The address standardizer is a single line address parser that takes an input address and normalizes it based on a set of rules stored in a table and helper lex and gaz tables.

The code is built into a single PostgreSQL extension library called address_standardizer which can be installed with CREATE EXTENSION address_standardizer;. In addition to the address_standardizer extension, a sample data extension called address_standardizer_data_us extensions is built, which contains gaz, lex, and rules tables for US data. This extensions can be installed via: CREATE EXTENSION address_standardizer_data_us;

The code for this extension can be found in the PostGIS extensions/address_standardizer and is currently self-contained.

For installation instructions refer to: Installing and Using the address standardizer.

How the Parser Works

The parser works from right to left looking first at the macro elements for postcode, state/province, city, and then looks micro elements to determine if we are dealing with a house number street or intersection or landmark. It currently does not look for a country code or name, but that could be introduced in the future.

Country code : Assumed to be US or CA based on: postcode as US or Canada state/province as US or Canada else US

Postcode/zipcode : These are recognized using Perl compatible regular expressions. These regexs are currently in the parseaddress-api.c and are relatively simple to make changes to if needed.

State/province : These are recognized using Perl compatible regular expressions. These regexs are currently in the parseaddress-api.c but could get moved into includes in the future for easier maintenance.

Address Standardizer Types

stdaddr

A composite type that consists of the elements of an address. This is the return type for standardize_address function.

Description

A composite type that consists of elements of an address. This is the return type for standardize_address function. Some descriptions for elements are borrowed from PAGC Postal Attributes.

The token numbers denote the output reference number in the rulestab.

building : is text (token number 0): Refers to building number or name. Unparsed building identifiers and types. Generally blank for most addresses.

house_num : is a text (token number 1): This is the street number on a street. Example 75 in 75 State Street.

predir : is text (token number 2): STREET NAME PRE-DIRECTIONAL such as North, South, East, West etc.

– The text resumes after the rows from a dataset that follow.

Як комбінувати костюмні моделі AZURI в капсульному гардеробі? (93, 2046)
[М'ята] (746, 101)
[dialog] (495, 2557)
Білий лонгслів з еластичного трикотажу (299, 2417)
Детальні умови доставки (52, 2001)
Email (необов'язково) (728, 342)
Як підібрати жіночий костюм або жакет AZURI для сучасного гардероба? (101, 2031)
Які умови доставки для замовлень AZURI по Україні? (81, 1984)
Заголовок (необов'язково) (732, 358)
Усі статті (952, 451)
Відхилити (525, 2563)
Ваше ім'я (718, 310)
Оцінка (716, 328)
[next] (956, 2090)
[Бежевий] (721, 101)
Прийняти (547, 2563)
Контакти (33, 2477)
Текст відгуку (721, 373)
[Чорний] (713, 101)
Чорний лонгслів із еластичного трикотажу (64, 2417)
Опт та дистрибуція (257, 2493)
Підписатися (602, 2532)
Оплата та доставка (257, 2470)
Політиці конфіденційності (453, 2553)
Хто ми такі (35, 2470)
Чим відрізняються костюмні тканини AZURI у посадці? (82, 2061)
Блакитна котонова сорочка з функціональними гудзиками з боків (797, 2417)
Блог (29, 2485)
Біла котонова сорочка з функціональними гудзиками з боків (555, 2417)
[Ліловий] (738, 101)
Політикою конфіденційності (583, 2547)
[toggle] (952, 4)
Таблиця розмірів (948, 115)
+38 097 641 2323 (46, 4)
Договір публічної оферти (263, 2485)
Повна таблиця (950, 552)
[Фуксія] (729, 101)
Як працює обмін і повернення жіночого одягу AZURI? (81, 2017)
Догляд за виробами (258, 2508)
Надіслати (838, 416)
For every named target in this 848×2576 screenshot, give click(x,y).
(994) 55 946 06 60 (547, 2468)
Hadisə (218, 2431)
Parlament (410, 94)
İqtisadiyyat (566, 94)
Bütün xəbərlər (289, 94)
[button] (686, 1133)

qual : is text (token number 3): STREET NAME PRE-MODIFIER Example OLD in 3715 OLD HIGHWAY 99.

pretype : is text (token number 4): STREET PREFIX TYPE

name : is text (token number 5): STREET NAME

suftype : is text (token number 6): STREET POST TYPE e.g. St, Ave, Cir. A street type following the root street name. Example STREET in 75 State Street.

sufdir : is text (token number 7): STREET POST-DIRECTIONAL A directional modifier that follows the street name.. Example WEST in 3715 TENTH AVENUE WEST.

ruralroute : is text (token number 8): RURAL ROUTE . Example 7 in RR 7.

extra : is text: Extra information like Floor number.

city : is text (token number 10): Example Boston.

state : is text (token number 11): Example MASSACHUSETTS

country : is text (token number 12): Example USA

postcode : is text POSTAL CODE (ZIP CODE) (token number 13): Example 02109

box : is text POSTAL BOX NUMBER (token number 14 and 15): Example 02109

unit : is text Apartment number or Suite Number (token number 17): Example 3B in APT 3B.

Address Standardizer Tables

rules table

The rules table contains a set of rules that maps address input sequence tokens to standardized output sequence. A rule is defined as a set of input tokens followed by -1 (terminator) followed by set of output tokens followed by -1 followed by number denoting kind of rule followed by ranking of rule.

Description

A rules table must have at least the following columns, though you are allowed to add more for your own uses.

id : Primary key of table

rule : text field denoting the rule. Details at PAGC Address Standardizer Rule records.

A rule consists of a set of non-negative integers representing input tokens, terminated by a -1, followed by an equal number of non-negative integers representing postal attributes, terminated by a -1, followed by an integer representing a rule type, followed by an integer representing the rank of the rule. The rules are ranked from 0 (lowest) to 17 (highest).


So for example the rule <code>2 0 2 22 3 -1 5 5 6 7 3 -1 2 6</code> maps to sequence of output tokens *TYPE NUMBER TYPE DIRECT QUALIF* to the output sequence *STREET STREET SUFTYP SUFDIR QUALIF*. The rule is an ARC_C rule of rank 6.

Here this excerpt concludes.